● **WORK ORDER**
Every line of the records below that holds the word "header" should be copied out.

● **THE RECORDS**
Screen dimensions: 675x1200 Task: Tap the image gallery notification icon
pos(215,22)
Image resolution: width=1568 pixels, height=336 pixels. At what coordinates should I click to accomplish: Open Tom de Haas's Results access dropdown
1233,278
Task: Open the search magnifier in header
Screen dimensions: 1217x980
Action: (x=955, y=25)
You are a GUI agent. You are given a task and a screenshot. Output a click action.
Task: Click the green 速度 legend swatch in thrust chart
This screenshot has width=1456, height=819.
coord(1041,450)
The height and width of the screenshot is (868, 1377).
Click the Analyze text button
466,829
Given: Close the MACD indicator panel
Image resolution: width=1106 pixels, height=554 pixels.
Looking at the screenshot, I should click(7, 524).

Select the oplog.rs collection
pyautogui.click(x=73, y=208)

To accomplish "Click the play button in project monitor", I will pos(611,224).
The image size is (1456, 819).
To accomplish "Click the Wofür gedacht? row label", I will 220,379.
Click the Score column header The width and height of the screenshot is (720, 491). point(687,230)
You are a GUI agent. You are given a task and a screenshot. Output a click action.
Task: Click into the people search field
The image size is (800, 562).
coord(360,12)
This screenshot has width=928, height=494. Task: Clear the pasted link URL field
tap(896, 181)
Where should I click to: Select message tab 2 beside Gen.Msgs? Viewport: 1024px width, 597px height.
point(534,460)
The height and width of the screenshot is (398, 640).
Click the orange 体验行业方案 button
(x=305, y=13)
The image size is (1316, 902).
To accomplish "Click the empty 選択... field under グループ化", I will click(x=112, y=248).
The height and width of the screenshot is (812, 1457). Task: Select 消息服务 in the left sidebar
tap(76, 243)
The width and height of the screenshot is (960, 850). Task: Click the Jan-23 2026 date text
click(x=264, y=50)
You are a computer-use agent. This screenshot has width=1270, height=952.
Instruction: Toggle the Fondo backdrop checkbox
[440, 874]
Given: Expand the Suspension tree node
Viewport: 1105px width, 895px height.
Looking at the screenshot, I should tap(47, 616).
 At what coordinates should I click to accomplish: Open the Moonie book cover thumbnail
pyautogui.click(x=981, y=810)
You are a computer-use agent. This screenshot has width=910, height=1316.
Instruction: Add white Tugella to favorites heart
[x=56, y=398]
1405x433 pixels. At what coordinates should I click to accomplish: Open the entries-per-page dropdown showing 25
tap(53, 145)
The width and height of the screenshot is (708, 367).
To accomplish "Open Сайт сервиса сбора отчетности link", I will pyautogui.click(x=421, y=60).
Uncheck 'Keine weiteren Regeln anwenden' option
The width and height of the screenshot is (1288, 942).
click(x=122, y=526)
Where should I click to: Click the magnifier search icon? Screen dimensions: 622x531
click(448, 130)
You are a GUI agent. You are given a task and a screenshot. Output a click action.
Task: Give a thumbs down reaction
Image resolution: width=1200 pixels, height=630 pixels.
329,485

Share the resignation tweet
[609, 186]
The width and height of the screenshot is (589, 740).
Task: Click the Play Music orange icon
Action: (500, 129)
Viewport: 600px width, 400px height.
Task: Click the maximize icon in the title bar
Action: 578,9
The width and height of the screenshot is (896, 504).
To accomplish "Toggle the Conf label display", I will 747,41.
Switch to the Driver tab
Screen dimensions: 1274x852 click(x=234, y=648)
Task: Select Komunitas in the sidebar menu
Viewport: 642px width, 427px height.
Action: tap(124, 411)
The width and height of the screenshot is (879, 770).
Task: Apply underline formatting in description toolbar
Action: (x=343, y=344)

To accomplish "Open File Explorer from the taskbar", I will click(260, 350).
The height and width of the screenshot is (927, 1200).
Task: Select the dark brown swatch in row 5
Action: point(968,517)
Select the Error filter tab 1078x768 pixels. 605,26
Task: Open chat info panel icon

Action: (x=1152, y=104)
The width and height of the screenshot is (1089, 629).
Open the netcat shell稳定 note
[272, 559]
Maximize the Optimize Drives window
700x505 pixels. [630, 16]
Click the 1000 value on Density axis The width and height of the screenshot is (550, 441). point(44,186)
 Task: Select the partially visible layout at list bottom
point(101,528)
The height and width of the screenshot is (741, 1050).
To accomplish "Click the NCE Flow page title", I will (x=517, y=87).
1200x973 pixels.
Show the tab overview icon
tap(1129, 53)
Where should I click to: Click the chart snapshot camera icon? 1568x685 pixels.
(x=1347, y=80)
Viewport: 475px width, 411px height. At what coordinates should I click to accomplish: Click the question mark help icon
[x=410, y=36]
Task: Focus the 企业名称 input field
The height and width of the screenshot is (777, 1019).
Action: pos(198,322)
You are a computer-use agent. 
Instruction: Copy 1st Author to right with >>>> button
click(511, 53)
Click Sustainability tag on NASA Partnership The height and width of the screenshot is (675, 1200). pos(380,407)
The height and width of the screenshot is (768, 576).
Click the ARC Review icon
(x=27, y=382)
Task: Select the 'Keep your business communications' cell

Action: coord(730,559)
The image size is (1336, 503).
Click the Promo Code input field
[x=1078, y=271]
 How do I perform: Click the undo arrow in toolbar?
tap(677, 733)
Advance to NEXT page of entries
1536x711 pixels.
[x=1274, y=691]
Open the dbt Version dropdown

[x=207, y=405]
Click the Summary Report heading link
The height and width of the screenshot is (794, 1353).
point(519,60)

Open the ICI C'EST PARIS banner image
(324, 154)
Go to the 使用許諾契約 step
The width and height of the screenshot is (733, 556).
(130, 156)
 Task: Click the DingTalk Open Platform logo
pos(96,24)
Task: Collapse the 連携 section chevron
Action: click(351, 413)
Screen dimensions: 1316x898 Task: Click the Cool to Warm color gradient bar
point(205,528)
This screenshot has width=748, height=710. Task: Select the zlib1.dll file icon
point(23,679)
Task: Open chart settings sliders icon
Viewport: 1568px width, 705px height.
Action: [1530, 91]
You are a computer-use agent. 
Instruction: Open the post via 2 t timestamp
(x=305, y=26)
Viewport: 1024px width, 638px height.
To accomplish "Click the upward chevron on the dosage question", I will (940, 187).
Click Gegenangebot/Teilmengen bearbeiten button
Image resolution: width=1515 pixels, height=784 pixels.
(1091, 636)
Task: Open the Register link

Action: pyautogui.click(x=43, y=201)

● **RESULT OF THIS TASK**
Task: Open the search magnifier in header
Click the Score column header The width and height of the screenshot is (720, 491). point(687,230)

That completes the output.